SEC blames lingering FX crisis on rising foreign investment outflows
The Securities and Exchange Commission (SEC) has blamed the lingering foreign exchange (FX) crisis on the steep dive in foreign investment inflow in recent years and the recent outflow of funds from the economy.
Last year, capital importation inflow dropped by 20.47 per cent to $5.3 billion, the lowest in about a decade. The figure crossed $20 billion in the good days but went south recently following rising insecurity, rigid FX management and other factors.
SEC also said the difficulty is accessing dollar is a major factor impeding foreign investors’ patronage of the equities, saying the market control is at just 16 per cent.
At the post-Capital Market Committee (CMC) virtual meeting, yesterday, the Director-General of SEC, Lamido Yuguda, said the prevailing dollar shortage, which has continued to affect dividend repatriation is a major challenge to foreign investors.
Indeed, foreign participation in the local bourse has so far moderated in recent years due to forex liquidity and monetary policy, placing their participation at 16 per cent according to the December 2022 edition of the domestic and foreign portfolio investment report.
“We all know that we are having some challenges with the foreign exchange situation in Nigeria, the international investors who have invested are having some delays in accessing foreign exchange in the repatriation of their dividends or capital and because of this, we are seeing a reduced proportion of foreign investors in the Nigerian capital market relative to what this market has been used to,” the DG said.
However, he expressed optimism that with the coming onstream of Dangote refinery, which is expected to ease the importation of refined petroleum products, in addition to various initiatives put in place to boost the non-oil sector, the nation’s forex situation would substantially improve.

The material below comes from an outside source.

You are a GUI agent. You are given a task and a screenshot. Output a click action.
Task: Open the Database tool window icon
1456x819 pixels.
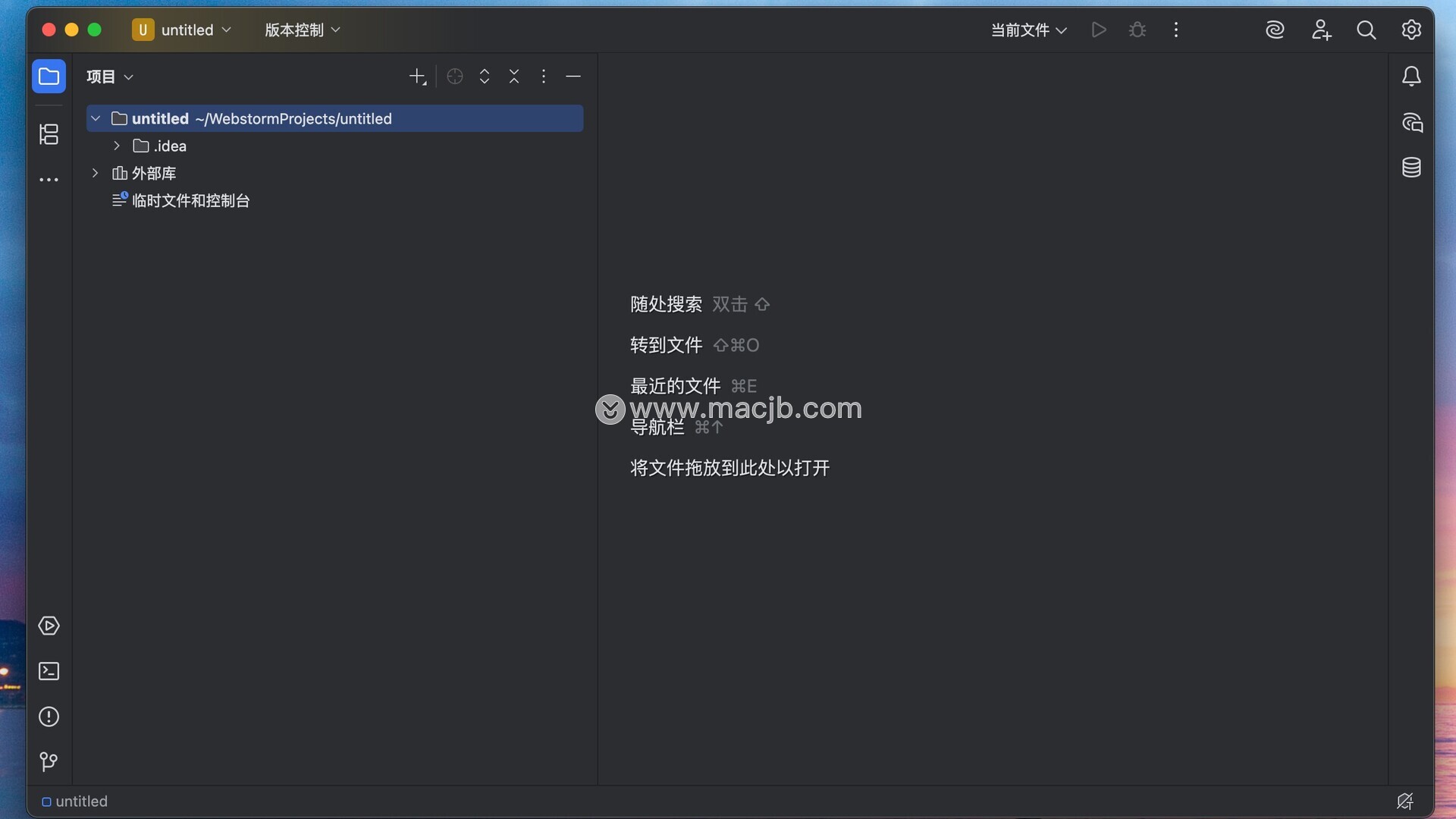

If we have a higher generation of forex from the non-oil sources and a reduced utilisation to import refined petrol, these two avenues will give a much better situation where we can now use a greater availability of forex to meet the needs of investors who are interested in taking advantage of the economic potential that exists in Nigeria. It is not a situation that has no solution but the solution is in various stages of development,” he said.

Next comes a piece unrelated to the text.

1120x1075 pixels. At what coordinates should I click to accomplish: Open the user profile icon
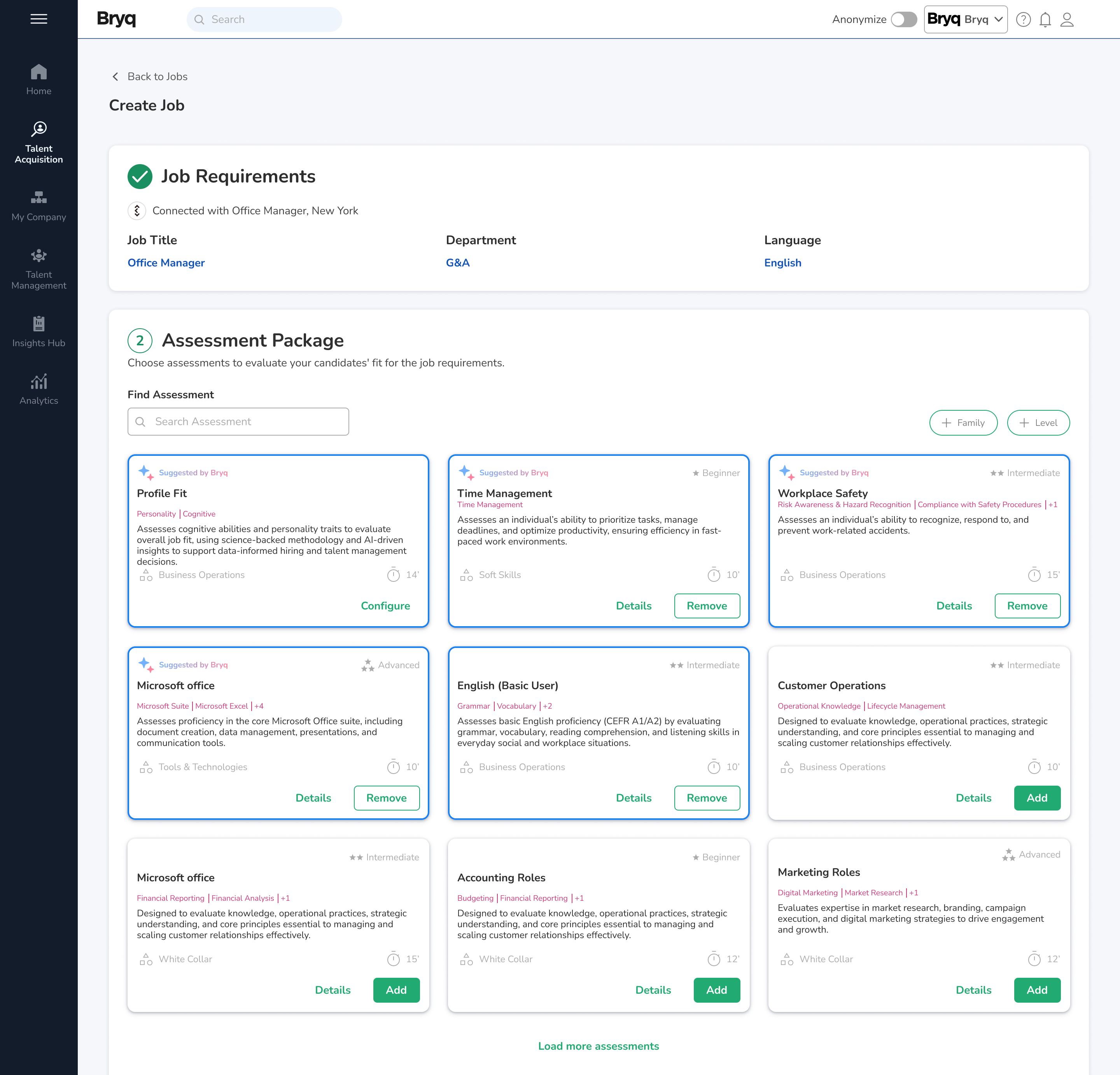[x=1066, y=19]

Yuguda also assured that the commission was working at ensuring that foreign and retail investors were retained and more attracted to the capital market, stating the NGX has performed very well, relative to other emerging markets in the continent.
On the issue of delisting of companies from the exchange, Yuguda said the commission would continue to ensure fair valuation of shares of companies applying for delisting to protect investors and boost confidence in the market.

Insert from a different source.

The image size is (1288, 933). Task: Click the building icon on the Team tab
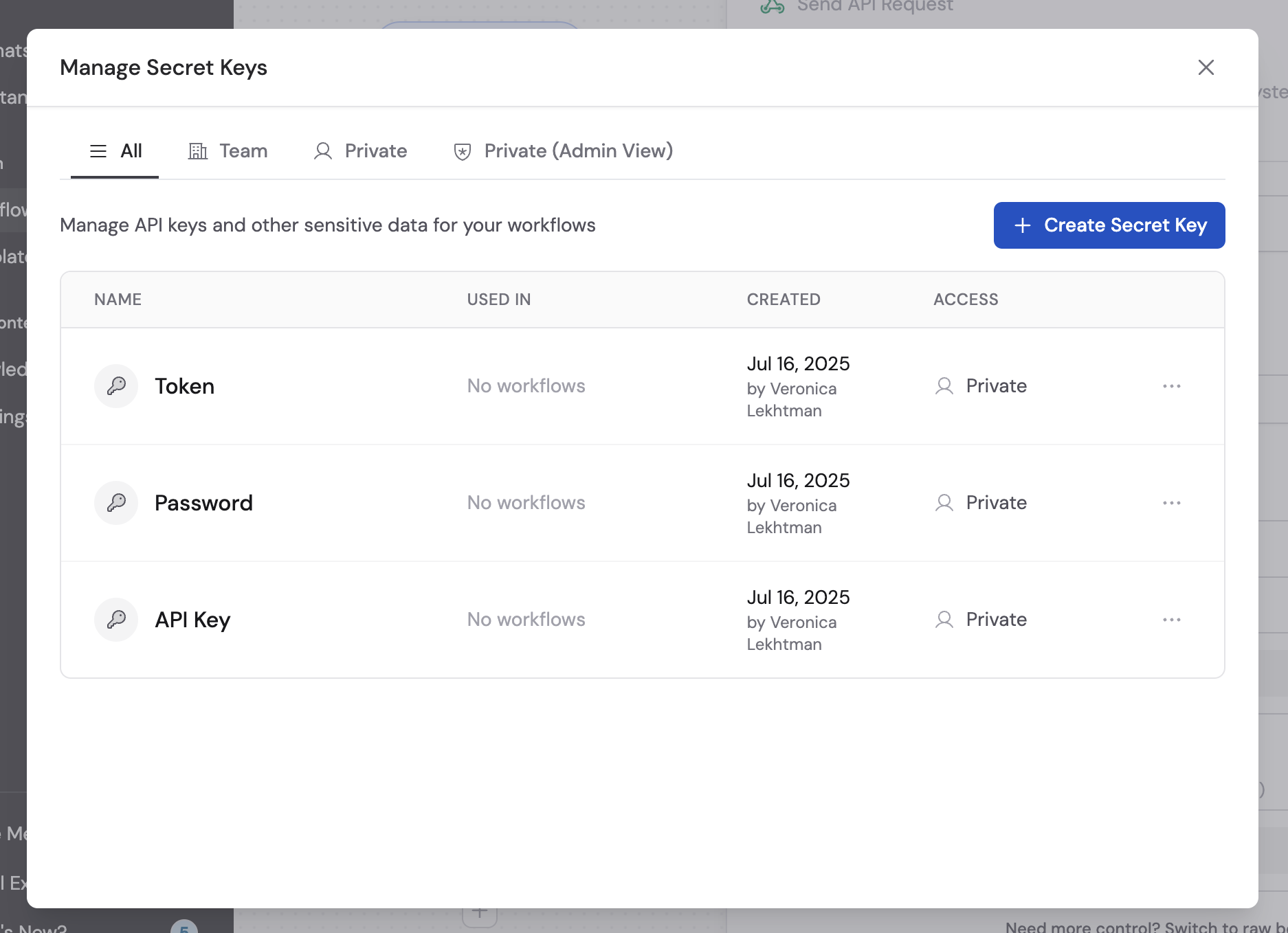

“Protection of investors is the central mandate of the Commission and when the Commission protects investors, we do not discriminate between minority and majority shareholders,” he said.
Also to restore investors’ confidence in the market, Yuguda said the Investment and Securities Bill (ISB), which is currently awaiting the President’s assent would be signed into law before the end of the current administration.
The SEC boss disclosed that the ISB has a whole session of provisions on regulations of the commodities ecosystem, noting that the passage of the bill would enable Nigeria to trade its commodities in other organised exchanges and expand the market.
Meanwhile, the nation’s bourse extended losses yesterday as overall market capitalisation depreciated by N5 billion.
The all-share index (ASI) decreased by 8.83 absolute points, representing a dip of 0.02 per cent to close at 51,944.58 points. Similarly, the market capitalisation lost N5 billion to close at N28.295 trillion.
The downturn was impacted by losses recorded in medium and large capitalised stocks, amongst which are; May & Baker Nigeria, Zenith Bank, Nigerian Exchange Group, Fidelity Bank and Africa Prudential.
Also, market breadth closed negative, with 18 gainers versus 21 losers. Transnational Corporation (Transcorp) recorded the highest price gain of 10 per cent to close at N1.54 kobo. Wapic Insurance followed with a gain of 9.69 per cent to close at 42 kobo, while Champion Breweries rose 7.64 per cent to close at N4.93 kobo.
Mutual Benefits Assurance went up by 6.25 per cent to close at 34 kobo, while Prestige Assurance appreciated by 5.26 per cent to close at 40 kobo.
On the other hand, May & Baker Nigeria led the losers’ chart by 10 per cent to close at N4.05, per share. Ikeja Hotel followed with a decline of 9.24 per cent to close at N1.08, while Multiverse Mining and Exploration lost 7.6 per cent to close at N2.31
Academy Press lost 6.67 per cent to close at N1.26, while NPF Microfinance Bank shed 6.32 per cent to close at N1.78 kobo.
However, the total volume traded rose by 18.72 per cent to 302.92 million units, valued at N2.023 billion, and exchanged in 3,743 deals. Transactions in the shares of Transcorp topped the activity chart with 107.213 million shares valued at N162.832 million. Fidelity Bank followed with 39.308 million shares worth N206.008 million.
United Bank for Africa (UBA) traded 22.603 million shares valued at N190.356 million. Zenith Bank traded 20.614 million shares valued at N521.286 million, while FCMB Group transacted 12.61 million shares worth N47.83 million.